Users may see the following message during Sysview initialization or anytime a JVM process is attempting to be killed:
07.29.30 S0805991 GSVX998E (JVMDATA) USS$035E BPX1KIL (kill) failed, reason JRNotPermitted (276 x'114')
Release : 17.0; 16.0
Component : SYSVIEW
The specific reason text (JRNotPermited 276) and hexadecimal reason code ('114') identifies a scenario where SYSVIEW has insufficient authority to issue a USS Process Kill command against a specific or group of process ids (PIDs).
The error message identifies both the reason code text and hexadecimal reason code; understanding how to identify both are required resolve this issue:
Identified in the USS$035E error message, information on the Reason Code Text can be found in SYS1.MACLIB member "BPXYERNO".
JRNOTPERMITTED EQU 276 * You are not permitted to signal
* to the specified process ID
You'll notice that the "276" value from the error matches the member information, confirming the correct reason code text is being viewed.

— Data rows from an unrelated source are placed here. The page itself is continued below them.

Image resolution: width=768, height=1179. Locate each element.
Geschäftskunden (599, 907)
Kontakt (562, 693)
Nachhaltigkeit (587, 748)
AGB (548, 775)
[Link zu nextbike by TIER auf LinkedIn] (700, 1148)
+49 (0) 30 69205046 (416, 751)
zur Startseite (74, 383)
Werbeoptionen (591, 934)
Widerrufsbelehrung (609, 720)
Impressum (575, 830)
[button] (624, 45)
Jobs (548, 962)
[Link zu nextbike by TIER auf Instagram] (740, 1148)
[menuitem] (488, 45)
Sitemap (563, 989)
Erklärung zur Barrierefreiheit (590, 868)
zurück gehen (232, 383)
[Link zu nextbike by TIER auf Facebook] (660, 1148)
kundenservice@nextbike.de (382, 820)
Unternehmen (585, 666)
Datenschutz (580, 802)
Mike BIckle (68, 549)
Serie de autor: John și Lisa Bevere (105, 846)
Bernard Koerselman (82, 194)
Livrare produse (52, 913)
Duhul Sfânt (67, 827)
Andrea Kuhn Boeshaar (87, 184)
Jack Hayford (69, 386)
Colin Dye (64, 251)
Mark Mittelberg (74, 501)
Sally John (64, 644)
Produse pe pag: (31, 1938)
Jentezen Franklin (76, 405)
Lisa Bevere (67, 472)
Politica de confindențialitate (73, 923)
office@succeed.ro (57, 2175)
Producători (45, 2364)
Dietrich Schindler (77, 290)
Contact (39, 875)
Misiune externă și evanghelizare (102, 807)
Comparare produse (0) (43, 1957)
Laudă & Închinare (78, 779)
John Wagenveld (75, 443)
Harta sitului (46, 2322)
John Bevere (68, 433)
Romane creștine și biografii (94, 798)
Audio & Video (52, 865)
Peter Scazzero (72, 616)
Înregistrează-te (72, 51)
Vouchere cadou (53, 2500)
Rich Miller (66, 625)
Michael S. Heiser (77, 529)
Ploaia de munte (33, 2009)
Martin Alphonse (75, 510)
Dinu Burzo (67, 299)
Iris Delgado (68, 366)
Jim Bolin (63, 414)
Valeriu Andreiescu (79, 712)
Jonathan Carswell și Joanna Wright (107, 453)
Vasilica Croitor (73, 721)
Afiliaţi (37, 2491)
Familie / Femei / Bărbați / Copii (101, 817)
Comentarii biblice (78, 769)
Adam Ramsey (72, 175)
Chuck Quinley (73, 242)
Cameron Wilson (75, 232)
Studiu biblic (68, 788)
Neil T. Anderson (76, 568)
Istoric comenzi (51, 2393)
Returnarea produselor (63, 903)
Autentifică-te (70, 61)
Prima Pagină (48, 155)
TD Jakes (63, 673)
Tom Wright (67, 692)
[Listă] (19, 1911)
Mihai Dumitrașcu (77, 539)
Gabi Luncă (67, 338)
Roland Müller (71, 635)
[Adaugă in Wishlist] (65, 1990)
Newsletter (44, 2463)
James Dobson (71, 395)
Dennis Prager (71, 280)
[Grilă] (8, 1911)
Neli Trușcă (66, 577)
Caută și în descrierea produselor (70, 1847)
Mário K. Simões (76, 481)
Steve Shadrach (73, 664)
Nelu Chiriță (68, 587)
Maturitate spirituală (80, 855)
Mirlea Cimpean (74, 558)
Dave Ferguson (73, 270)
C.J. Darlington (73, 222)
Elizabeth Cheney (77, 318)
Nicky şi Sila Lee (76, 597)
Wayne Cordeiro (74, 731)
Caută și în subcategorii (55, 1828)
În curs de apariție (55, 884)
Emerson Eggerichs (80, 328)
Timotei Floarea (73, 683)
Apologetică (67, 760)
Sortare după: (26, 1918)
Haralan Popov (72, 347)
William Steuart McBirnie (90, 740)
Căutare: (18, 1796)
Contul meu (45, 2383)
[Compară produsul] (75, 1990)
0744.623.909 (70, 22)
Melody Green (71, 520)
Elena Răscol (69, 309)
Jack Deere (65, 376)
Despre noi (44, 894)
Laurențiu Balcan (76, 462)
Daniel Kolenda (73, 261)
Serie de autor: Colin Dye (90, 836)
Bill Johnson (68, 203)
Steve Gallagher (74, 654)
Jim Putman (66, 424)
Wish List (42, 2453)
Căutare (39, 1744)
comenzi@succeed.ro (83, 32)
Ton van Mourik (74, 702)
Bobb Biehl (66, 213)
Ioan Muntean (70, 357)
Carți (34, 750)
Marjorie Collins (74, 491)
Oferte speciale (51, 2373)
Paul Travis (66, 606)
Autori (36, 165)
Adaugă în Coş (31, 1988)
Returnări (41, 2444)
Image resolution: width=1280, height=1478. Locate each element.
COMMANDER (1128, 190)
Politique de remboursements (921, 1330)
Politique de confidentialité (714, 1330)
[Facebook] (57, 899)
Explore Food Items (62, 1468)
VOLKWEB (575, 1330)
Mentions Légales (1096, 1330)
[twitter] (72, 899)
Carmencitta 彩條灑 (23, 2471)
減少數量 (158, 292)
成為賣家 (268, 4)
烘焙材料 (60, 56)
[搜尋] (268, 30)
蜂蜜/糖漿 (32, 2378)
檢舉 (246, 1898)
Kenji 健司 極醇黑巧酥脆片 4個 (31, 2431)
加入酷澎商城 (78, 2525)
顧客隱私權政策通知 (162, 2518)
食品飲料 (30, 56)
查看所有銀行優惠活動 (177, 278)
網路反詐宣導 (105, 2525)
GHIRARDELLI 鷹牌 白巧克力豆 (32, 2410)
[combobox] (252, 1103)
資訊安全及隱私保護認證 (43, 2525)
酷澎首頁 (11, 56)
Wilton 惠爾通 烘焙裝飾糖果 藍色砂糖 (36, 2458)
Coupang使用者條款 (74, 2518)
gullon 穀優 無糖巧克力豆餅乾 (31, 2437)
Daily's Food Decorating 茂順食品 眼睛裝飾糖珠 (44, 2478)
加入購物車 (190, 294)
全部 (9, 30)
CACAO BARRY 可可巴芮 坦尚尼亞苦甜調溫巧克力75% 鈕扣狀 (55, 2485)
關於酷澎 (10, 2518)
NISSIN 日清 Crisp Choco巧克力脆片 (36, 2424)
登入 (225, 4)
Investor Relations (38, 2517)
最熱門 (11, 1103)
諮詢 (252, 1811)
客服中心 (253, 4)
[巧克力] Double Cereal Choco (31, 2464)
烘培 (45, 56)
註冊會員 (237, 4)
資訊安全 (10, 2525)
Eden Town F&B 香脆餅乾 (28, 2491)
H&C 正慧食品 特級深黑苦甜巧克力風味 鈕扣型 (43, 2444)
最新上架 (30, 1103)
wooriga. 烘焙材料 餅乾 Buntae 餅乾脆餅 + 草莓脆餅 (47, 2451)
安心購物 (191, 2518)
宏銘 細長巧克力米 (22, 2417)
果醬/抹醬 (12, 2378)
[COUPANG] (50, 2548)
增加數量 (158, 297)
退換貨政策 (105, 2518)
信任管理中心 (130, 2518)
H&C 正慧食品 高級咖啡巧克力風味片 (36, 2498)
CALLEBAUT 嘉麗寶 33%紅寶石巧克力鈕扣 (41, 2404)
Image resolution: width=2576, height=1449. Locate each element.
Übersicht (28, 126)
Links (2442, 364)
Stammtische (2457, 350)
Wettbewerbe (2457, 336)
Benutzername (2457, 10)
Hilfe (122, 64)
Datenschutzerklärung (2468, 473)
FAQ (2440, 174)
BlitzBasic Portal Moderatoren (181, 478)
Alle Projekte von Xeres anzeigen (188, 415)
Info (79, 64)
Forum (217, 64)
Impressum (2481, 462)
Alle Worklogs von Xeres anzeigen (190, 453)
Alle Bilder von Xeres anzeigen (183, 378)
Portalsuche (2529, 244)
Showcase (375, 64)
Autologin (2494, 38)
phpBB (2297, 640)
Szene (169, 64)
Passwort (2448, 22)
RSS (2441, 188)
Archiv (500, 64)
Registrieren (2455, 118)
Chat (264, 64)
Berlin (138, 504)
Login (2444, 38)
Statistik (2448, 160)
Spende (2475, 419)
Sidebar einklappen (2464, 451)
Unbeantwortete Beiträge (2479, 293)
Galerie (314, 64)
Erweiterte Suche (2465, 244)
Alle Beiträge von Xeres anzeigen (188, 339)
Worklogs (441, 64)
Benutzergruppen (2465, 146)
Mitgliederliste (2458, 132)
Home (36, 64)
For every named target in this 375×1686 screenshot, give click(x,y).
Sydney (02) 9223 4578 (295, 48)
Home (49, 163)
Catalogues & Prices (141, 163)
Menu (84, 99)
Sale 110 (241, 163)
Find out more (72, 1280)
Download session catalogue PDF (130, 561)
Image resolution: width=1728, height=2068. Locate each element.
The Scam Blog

Confirming the reason code text above, users may review z/OS UNIX System Services Messages and Codes manual (linked below) to identify the JRNOTPERMITTED 'x114' message; the action for this error is:
"To "Reissue the request specifying a PID that you are authorized to send a signal to, or reissue the request from a superuser ID."
Behind the scenes, Sysview attempts to issue the USS UKILL command against the PID but lacks sufficient authority. The action message notes to allow the issuer SuperUser Authority to issue OMVS commands; while this action would allow this command to be successfully issued, site security restrictions make this an unrealistic option to implement with many customers.
Reported occurrences identify this flavor of the USS$035E error to only occur on a subset number of systems. If this is true, users can test SYSVIEW authority with a manual attempt to kill a JVM process via the UPROCESS command. If the test PID is killed successfully, the issue may reside with security relating to the JVM job. However, a failed test indicates a difference in security definitions and a review between a working and non-working system is recommended.
NOTE: When JVMDATA starts, it first makes an attempt to find the Java version of each JVM that's running by opening a USS process that issues the command "java --version". If that command takes a long time to respond, it can lead to a "zombie" process that needs to be killed. Thus, we issue a KILL against the process. Only one java --version command is issued, although an MVS MODIFY command can be issued against the SYSVIEW main address space to retry the java --version command for all unique Java home directories found. This command is documented here and would look be similar to:
MODIFY sysview,MODIFY JVMDATA,VERIFY ALL.
Not having the Java version known would not cause any problems in SYSVIEW or in the JVM. The only impact is the Java version will not be listed on the SYSVIEW JVMLIST or JVMVERS commands.